» **WHAT IS EXPECTED**: Print the listing exactly as it stands. Skip every picture.

━━━━━━━━━━━━━━━━━━━━━━━━━━━━━━

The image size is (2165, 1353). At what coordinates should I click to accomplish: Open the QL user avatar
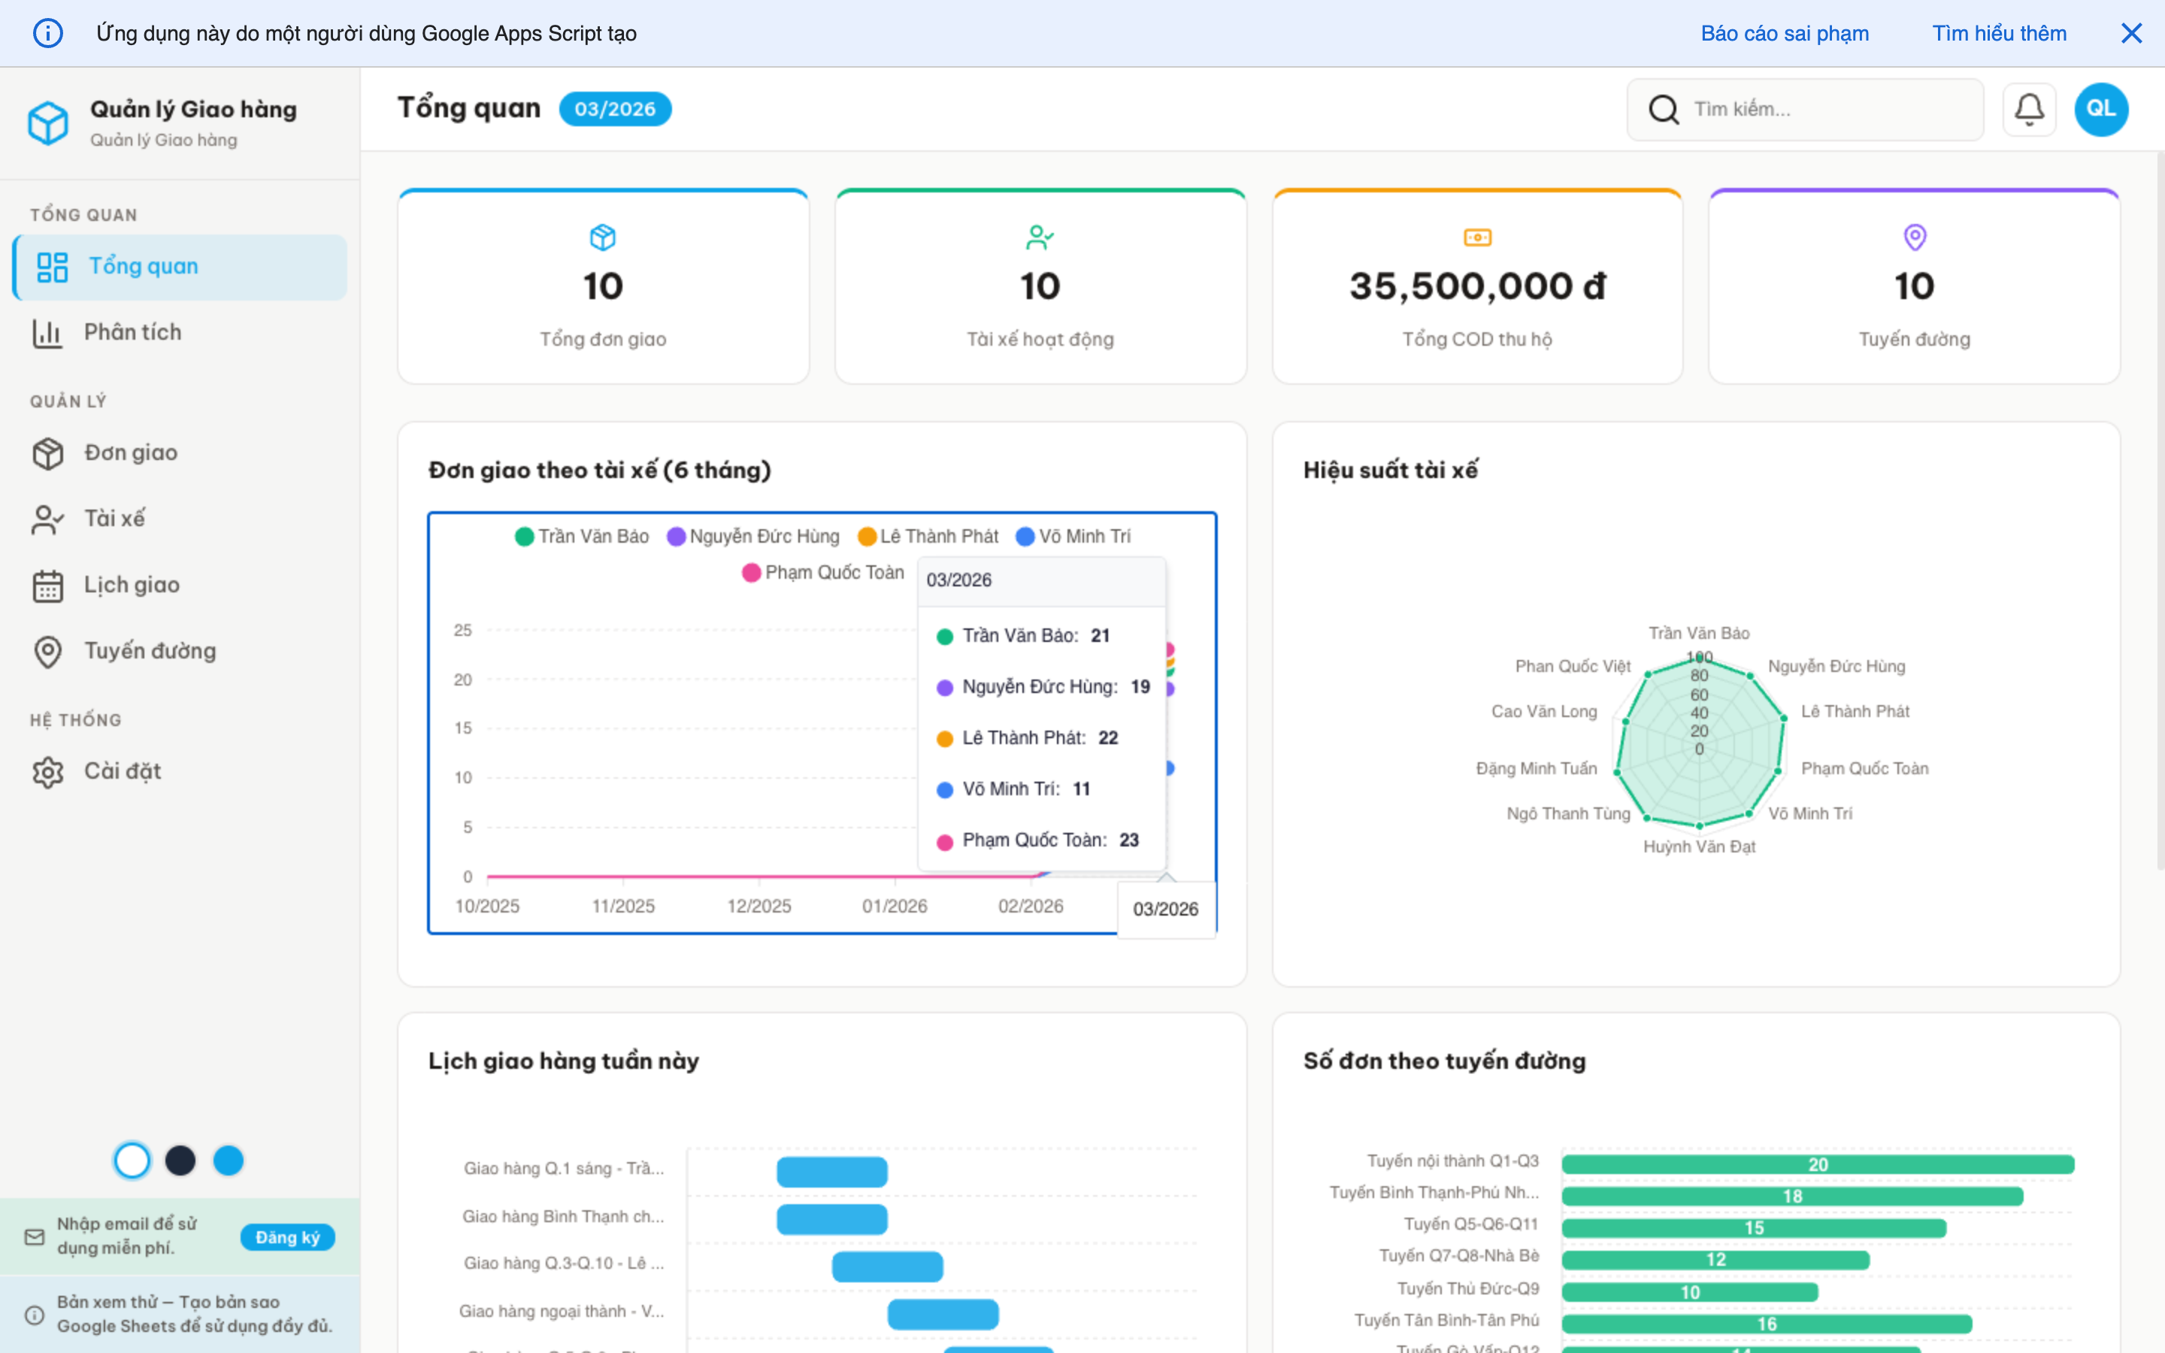(2100, 109)
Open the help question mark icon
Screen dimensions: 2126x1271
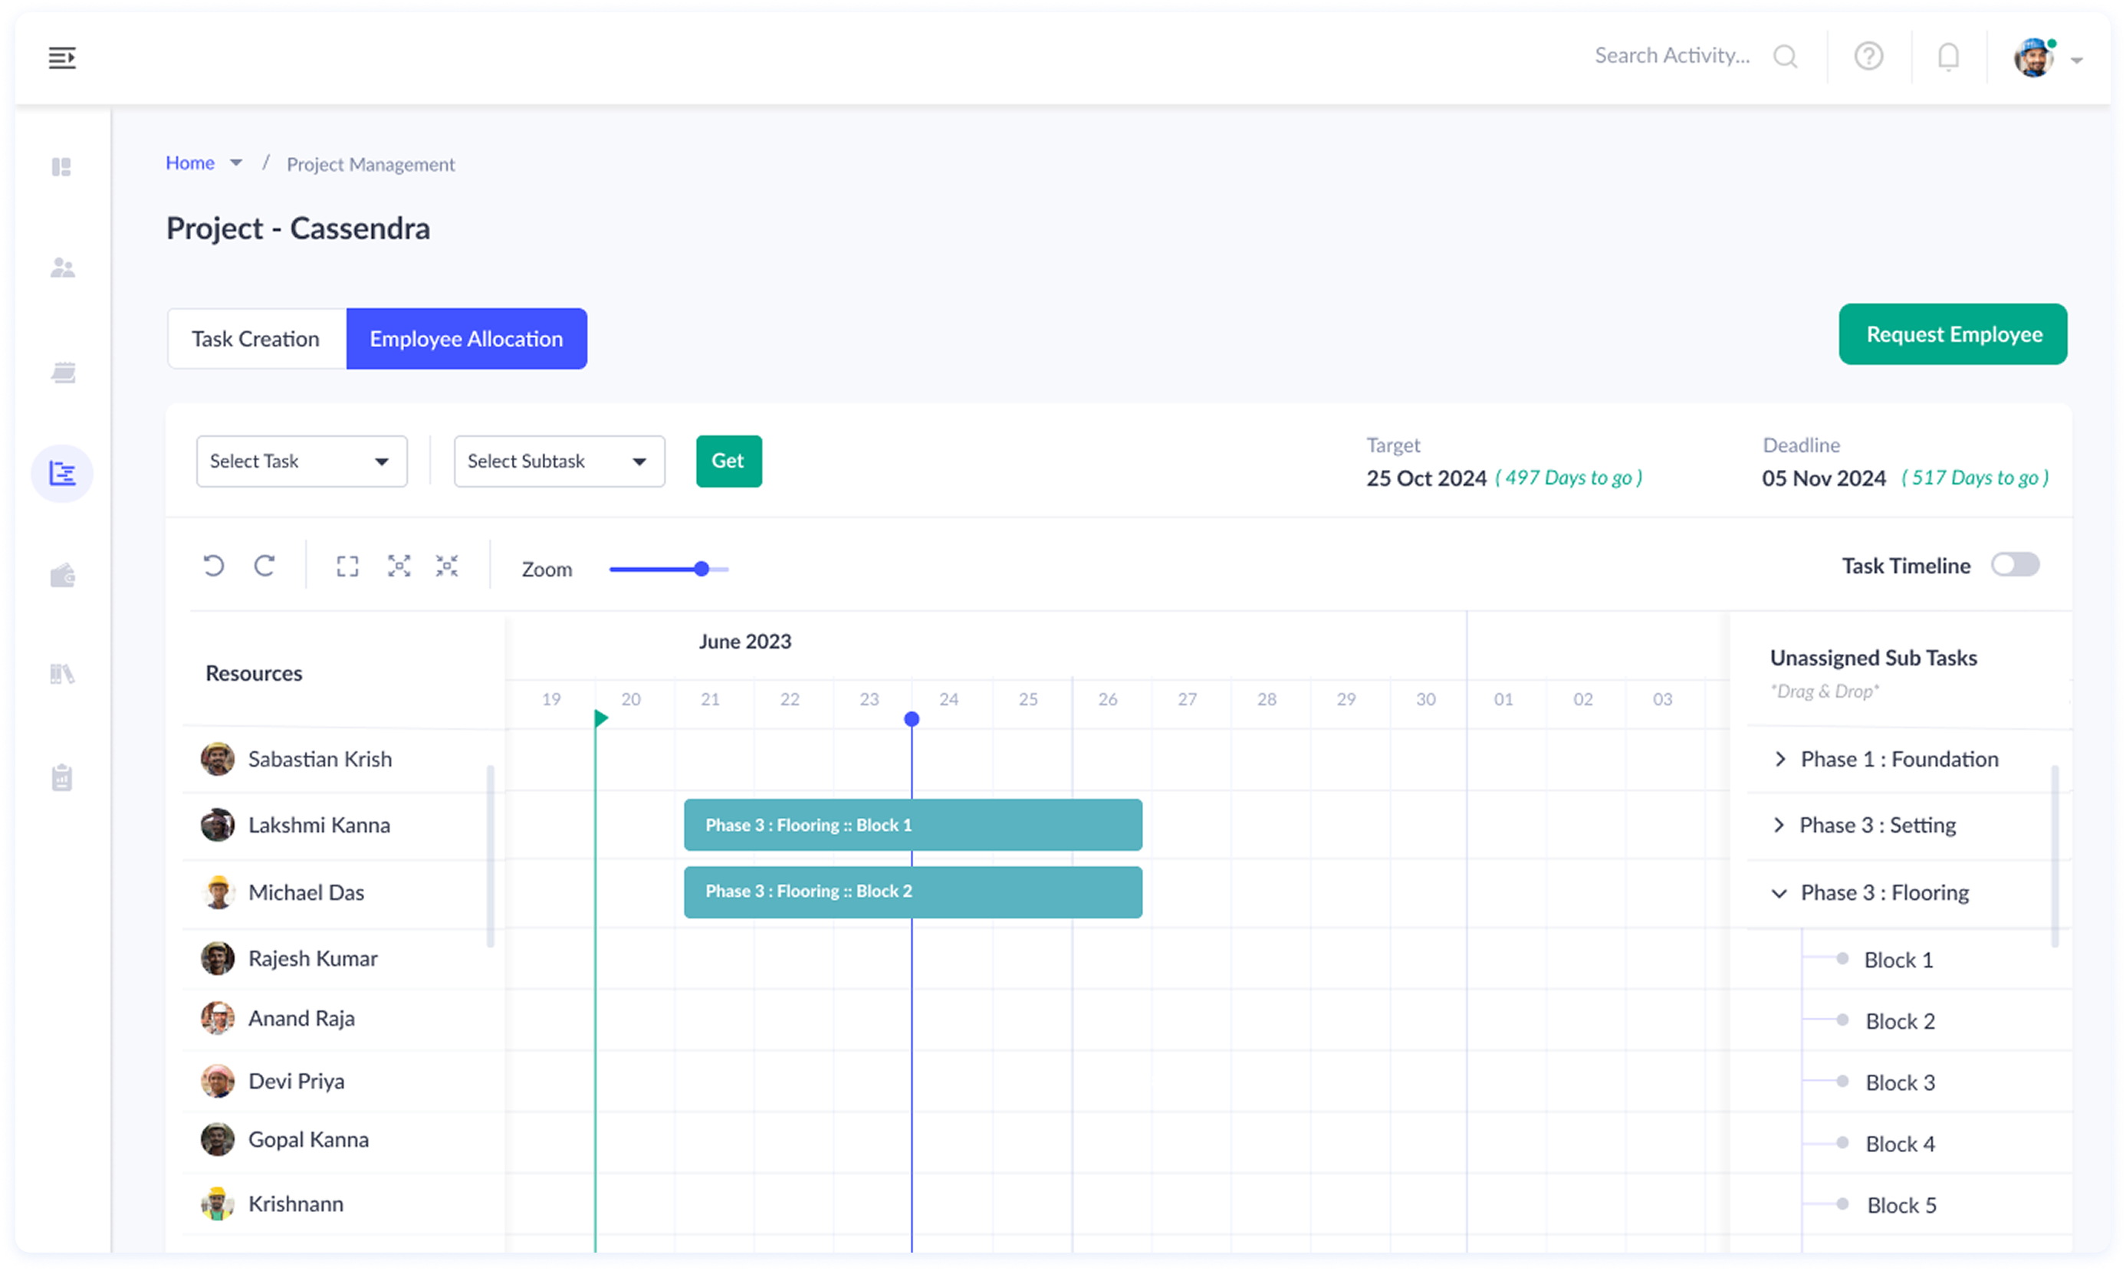[1868, 57]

━━━━━━━━━━━━━━━━━━━━━━━━━━━━━━

» **SOLVED PROBLEM**:
The image size is (2165, 1353). At what coordinates should I click to accomplish: Open the QL user avatar
(2100, 109)
Open the help question mark icon
Screen dimensions: 2126x1271
[1868, 57]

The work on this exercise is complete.